** Start of Input records **
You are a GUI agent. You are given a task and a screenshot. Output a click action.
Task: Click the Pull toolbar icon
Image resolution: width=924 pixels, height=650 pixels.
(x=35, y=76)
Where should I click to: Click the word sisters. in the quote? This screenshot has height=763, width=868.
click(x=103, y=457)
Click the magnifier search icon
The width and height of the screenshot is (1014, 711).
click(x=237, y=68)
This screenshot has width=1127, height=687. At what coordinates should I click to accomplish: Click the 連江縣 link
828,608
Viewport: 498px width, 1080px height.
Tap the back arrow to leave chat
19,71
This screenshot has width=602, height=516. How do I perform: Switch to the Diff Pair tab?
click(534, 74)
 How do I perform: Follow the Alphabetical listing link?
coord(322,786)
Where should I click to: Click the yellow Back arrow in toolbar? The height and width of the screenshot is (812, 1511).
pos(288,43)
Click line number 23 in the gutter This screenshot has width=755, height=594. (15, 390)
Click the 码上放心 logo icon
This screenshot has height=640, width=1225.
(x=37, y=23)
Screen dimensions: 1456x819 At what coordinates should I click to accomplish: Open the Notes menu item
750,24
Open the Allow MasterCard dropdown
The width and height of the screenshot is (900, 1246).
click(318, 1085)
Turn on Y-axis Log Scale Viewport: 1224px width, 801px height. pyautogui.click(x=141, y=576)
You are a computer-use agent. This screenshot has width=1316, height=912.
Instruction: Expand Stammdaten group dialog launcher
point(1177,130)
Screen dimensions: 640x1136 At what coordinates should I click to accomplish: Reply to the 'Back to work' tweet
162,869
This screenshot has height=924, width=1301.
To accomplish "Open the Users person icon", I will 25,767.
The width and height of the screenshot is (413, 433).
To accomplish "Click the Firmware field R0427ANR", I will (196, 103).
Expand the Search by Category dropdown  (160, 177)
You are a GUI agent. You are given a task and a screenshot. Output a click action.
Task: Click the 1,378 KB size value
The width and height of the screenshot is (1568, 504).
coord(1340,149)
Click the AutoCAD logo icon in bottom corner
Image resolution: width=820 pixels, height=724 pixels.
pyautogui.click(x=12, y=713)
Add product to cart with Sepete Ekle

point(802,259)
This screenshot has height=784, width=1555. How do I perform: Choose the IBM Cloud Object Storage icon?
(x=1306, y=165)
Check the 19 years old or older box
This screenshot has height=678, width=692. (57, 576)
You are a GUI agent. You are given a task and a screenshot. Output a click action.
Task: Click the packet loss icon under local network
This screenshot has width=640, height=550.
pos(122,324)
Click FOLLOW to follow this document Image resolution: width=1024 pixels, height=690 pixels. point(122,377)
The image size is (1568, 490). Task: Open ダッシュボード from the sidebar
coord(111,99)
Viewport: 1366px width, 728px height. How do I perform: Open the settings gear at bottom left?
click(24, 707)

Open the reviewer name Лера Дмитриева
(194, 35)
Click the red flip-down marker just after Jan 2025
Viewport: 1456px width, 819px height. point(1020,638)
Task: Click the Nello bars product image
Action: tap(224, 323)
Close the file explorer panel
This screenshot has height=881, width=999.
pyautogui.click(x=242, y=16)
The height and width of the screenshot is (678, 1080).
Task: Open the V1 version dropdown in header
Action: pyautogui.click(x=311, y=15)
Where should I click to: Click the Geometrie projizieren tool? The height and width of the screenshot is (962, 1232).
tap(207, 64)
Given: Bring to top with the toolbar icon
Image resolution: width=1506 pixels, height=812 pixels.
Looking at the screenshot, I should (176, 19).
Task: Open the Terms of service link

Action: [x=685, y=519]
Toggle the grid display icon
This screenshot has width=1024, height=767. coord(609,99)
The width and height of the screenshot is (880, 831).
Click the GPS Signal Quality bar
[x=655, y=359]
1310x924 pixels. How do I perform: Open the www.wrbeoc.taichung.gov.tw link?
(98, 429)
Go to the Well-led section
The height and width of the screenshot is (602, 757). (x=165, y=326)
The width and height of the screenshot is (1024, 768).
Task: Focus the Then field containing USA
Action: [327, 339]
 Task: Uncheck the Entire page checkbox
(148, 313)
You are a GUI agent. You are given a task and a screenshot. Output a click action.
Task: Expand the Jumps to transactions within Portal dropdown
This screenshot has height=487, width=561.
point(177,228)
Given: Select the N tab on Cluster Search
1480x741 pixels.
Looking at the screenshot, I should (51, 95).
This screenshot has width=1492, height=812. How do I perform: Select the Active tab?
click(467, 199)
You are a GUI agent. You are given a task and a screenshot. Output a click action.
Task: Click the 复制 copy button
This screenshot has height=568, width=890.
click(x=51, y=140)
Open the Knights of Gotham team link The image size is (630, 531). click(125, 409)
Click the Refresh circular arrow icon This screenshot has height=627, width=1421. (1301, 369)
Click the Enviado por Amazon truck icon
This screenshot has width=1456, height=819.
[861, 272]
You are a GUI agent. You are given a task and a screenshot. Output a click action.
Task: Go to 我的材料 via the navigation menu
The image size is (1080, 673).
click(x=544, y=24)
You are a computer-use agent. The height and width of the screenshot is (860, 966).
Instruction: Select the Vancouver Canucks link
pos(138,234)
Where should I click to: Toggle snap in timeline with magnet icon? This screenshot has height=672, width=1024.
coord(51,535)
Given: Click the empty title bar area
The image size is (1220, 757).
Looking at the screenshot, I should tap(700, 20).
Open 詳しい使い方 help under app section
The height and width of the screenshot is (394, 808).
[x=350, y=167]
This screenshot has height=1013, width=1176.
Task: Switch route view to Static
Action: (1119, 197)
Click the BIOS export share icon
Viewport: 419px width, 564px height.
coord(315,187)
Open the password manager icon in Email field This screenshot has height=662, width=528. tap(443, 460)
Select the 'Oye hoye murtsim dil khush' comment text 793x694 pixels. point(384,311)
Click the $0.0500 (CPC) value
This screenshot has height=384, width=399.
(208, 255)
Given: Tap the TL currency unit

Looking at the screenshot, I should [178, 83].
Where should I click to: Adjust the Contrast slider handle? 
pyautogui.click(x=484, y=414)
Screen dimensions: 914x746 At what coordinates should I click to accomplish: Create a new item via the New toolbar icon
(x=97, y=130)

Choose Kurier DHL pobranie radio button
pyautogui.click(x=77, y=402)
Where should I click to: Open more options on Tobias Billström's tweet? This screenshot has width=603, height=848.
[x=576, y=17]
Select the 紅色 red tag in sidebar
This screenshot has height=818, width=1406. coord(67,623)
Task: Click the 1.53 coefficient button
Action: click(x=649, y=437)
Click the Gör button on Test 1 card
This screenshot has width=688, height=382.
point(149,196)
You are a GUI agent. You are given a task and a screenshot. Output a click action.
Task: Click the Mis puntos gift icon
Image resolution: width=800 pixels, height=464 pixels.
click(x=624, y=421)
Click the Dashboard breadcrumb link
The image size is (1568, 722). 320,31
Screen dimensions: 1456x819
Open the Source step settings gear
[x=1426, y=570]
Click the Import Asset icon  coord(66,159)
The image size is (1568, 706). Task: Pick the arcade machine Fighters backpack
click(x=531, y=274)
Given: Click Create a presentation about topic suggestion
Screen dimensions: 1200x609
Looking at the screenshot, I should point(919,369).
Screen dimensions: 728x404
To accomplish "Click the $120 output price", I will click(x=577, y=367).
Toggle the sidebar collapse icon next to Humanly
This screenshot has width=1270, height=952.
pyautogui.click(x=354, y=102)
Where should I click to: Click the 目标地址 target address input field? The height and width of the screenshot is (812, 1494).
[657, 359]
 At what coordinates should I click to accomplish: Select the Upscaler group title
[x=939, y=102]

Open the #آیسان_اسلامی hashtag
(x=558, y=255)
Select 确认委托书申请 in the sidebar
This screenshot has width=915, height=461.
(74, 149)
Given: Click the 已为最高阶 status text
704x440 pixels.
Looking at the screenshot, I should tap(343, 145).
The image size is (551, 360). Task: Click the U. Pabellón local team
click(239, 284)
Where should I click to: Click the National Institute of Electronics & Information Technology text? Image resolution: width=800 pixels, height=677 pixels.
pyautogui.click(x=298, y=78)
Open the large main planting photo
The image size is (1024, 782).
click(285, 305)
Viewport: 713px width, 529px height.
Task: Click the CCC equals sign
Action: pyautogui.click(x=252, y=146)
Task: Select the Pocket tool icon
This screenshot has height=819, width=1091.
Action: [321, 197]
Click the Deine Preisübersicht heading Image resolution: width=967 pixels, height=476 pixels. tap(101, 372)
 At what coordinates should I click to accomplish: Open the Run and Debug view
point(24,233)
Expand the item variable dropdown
** End of Input records **
Copy the lines verbatim, starting with the line containing "Given: Click the 已为最高阶 status text" and ending with the line containing "click(239, 284)", including both of those lines.

Given: Click the 已为最高阶 status text
704x440 pixels.
Looking at the screenshot, I should tap(343, 145).
The image size is (551, 360). Task: Click the U. Pabellón local team
click(239, 284)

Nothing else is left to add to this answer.